The larvae of this species are cryptic, camouflaging themselves against their host species of lichens.

Hudson described the larvae as follows:

The length of the larva was 1/2 inches. Blackish-grey, glacous-grey on sides; large dorsal spots on segments 6 to 9, small dorsal spots on segments 10 to 12, light grey. Body surface covered with minute tubercles and narrow transverse folds.

Meyrick described this species as follows:

♂. 17mm. Head, palpi, thorax, and abdomen blackish-grey, slightly whitish-sprinkled, palpi 3 ½. Antennal pectinations 6. Forewings triangular, costa faintly sinuate, apex rounded-obtuse, termen obliquely rounded; dark grey sprinkled with black and grey-whitish, veins partially suffused with yellow-ochreous irroration; lines obscurely indicated by whitish irroration, irregular, first somewhat sinuate, indented below middle, edged posteriorly with black irroration becoming broad towards costa, second slightly prominent near costa and dorsum, and with a moderate bidentate prominence in middle, edged anteriorly with black irroration also becoming broad towards costa, subterminal hardly traceable; a small blackish transverse discal mark before second line: cilia dark grey, slightly sprinkled with black and whitish. Hindwings with termen rounded; dark fuscous; a fine indistinct grey-whitish curved post-median line, sinuate inwards in middle: cilia dark fuscous.
This species is similar in appearance to D. sphaeriata but is smaller.

== Distribution ==
It is endemic to New Zealand.

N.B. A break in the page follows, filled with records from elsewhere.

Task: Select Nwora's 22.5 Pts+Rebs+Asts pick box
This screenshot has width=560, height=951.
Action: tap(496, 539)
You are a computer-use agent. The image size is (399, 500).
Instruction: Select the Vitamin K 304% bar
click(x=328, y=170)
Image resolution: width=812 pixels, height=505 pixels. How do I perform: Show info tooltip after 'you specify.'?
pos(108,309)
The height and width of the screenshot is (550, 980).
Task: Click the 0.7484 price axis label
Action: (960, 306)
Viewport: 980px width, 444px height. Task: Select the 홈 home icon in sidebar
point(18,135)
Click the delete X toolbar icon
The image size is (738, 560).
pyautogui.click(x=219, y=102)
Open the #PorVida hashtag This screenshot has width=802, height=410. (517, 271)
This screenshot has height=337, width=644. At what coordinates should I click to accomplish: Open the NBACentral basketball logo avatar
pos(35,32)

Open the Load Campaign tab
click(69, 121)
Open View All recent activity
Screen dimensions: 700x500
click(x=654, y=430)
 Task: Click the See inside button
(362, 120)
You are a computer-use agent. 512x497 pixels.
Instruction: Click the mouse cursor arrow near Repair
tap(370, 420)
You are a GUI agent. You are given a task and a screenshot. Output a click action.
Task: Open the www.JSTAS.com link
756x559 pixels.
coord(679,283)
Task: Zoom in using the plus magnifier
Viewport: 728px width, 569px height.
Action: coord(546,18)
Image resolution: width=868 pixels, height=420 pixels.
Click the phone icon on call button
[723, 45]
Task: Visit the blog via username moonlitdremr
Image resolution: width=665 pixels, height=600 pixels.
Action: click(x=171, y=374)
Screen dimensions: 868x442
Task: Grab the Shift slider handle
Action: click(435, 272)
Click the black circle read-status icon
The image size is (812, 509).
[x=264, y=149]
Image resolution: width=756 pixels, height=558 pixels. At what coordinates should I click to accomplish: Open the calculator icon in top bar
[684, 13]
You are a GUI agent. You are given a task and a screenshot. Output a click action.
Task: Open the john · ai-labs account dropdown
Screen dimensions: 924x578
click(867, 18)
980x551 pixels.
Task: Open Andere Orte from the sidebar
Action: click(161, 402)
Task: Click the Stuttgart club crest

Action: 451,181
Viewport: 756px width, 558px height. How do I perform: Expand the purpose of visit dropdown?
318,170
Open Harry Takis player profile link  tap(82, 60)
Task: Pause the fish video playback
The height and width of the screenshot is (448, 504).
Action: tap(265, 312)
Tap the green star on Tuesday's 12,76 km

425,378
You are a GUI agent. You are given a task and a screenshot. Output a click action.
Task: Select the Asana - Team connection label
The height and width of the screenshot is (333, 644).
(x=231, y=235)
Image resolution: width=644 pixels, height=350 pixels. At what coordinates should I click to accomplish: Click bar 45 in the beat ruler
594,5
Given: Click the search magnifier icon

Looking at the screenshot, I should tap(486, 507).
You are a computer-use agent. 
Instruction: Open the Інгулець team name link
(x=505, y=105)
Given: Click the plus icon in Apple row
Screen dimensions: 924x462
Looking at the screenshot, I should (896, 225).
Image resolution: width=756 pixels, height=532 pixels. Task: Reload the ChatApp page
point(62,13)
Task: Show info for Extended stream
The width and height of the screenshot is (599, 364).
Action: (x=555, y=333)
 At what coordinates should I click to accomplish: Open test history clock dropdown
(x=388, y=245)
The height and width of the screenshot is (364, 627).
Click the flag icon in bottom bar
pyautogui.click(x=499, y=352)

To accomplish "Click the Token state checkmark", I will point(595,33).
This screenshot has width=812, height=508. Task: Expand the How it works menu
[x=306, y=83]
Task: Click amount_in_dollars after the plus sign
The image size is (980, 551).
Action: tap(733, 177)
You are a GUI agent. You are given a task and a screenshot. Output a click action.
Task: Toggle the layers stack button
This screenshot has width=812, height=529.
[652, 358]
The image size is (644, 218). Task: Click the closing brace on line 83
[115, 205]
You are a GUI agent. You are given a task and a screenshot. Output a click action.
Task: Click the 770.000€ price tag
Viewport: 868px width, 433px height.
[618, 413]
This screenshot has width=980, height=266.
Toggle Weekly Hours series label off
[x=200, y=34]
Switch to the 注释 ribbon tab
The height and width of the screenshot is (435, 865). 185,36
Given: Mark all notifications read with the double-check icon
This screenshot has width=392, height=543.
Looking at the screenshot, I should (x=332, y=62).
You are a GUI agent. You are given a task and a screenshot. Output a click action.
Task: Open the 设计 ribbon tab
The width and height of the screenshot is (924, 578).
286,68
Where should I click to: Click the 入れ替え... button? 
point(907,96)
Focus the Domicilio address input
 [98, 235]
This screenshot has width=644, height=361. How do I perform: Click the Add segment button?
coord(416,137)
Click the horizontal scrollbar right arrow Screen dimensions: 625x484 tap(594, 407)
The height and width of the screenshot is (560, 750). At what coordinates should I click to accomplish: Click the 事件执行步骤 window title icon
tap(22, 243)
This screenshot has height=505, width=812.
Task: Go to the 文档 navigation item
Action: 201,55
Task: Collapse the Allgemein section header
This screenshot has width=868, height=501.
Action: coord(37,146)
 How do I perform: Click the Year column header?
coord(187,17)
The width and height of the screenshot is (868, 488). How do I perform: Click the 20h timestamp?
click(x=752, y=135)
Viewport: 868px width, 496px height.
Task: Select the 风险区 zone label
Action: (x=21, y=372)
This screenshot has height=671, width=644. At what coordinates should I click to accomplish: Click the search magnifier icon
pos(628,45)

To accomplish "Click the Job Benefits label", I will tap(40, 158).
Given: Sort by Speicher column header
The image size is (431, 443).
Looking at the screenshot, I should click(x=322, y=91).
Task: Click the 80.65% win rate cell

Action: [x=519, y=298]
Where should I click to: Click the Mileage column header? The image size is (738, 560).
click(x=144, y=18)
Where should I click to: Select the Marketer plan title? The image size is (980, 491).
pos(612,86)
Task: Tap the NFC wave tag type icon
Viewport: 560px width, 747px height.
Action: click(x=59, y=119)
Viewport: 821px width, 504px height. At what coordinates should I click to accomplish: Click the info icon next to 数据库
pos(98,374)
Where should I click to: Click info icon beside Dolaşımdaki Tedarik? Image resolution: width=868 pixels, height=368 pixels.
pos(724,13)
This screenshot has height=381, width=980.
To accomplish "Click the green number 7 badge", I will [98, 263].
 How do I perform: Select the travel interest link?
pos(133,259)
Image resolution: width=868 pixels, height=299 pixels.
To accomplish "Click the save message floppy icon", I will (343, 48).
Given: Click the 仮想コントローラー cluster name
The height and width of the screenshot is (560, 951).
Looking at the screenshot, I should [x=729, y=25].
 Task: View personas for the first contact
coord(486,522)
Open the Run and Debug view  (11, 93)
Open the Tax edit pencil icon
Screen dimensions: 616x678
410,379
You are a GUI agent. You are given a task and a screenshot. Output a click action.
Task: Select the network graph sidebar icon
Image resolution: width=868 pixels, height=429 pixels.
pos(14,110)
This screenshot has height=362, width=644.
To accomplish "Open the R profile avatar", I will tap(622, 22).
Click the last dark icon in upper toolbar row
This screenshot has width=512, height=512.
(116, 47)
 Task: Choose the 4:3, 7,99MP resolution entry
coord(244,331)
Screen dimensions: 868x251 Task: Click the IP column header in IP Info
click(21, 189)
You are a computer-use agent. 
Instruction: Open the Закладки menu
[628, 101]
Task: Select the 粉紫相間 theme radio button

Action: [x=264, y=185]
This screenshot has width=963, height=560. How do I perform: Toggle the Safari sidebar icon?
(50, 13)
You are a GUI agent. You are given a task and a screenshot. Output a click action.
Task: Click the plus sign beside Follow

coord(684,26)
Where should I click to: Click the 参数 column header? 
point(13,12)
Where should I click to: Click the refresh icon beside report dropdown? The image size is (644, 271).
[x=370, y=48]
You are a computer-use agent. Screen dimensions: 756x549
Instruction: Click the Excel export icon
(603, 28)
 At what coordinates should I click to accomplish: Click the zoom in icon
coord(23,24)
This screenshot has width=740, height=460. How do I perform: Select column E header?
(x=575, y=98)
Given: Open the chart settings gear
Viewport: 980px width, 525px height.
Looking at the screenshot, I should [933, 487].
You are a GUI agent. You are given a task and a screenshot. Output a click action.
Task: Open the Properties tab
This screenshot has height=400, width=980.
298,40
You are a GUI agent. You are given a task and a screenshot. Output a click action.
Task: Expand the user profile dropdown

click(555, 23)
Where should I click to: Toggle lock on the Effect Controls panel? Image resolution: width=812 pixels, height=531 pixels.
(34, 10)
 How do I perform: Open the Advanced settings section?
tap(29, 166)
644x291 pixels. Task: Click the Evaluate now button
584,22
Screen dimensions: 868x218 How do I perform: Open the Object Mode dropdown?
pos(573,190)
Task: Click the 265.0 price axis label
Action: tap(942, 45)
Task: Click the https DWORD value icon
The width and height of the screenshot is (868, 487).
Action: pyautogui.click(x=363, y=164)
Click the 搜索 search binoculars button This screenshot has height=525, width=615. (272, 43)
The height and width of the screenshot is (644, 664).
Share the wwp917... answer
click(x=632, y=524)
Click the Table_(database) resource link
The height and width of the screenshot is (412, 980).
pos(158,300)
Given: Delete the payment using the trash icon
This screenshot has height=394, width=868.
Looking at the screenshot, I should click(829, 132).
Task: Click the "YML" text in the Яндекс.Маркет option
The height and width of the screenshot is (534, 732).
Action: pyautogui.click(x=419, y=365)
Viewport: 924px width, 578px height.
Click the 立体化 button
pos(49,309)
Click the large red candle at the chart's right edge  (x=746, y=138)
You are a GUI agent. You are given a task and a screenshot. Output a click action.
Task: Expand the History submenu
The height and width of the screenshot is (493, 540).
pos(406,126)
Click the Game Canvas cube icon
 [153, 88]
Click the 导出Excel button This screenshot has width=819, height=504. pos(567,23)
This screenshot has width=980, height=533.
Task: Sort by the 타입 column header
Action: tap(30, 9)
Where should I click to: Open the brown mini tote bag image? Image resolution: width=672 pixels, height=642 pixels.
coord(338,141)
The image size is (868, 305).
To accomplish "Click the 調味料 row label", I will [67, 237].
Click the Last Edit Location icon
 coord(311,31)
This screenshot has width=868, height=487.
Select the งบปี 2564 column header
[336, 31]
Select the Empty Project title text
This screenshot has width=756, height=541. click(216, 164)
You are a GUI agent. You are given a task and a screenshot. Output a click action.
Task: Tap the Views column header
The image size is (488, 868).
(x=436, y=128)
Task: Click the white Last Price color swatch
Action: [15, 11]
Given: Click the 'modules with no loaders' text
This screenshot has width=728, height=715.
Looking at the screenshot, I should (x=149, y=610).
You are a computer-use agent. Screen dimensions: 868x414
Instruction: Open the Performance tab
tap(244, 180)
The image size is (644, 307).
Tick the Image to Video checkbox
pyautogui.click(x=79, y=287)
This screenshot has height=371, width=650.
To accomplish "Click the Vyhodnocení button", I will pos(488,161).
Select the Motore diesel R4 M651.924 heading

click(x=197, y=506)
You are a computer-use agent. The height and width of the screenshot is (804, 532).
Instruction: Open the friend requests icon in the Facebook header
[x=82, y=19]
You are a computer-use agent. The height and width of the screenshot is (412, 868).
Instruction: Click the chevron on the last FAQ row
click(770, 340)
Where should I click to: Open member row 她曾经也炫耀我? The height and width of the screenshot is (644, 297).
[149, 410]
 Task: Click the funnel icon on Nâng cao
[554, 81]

This species is found only around Christchurch and the Banks Peninsular. As well as the type locality, this species has also been observed at Mount Grey.

== Behaviour ==
The larvae of D. cynica feed on lichens growing on dry sunny rock faces. The adults of this species are on the wing from September to February. This species is active during the day and flies rapidly.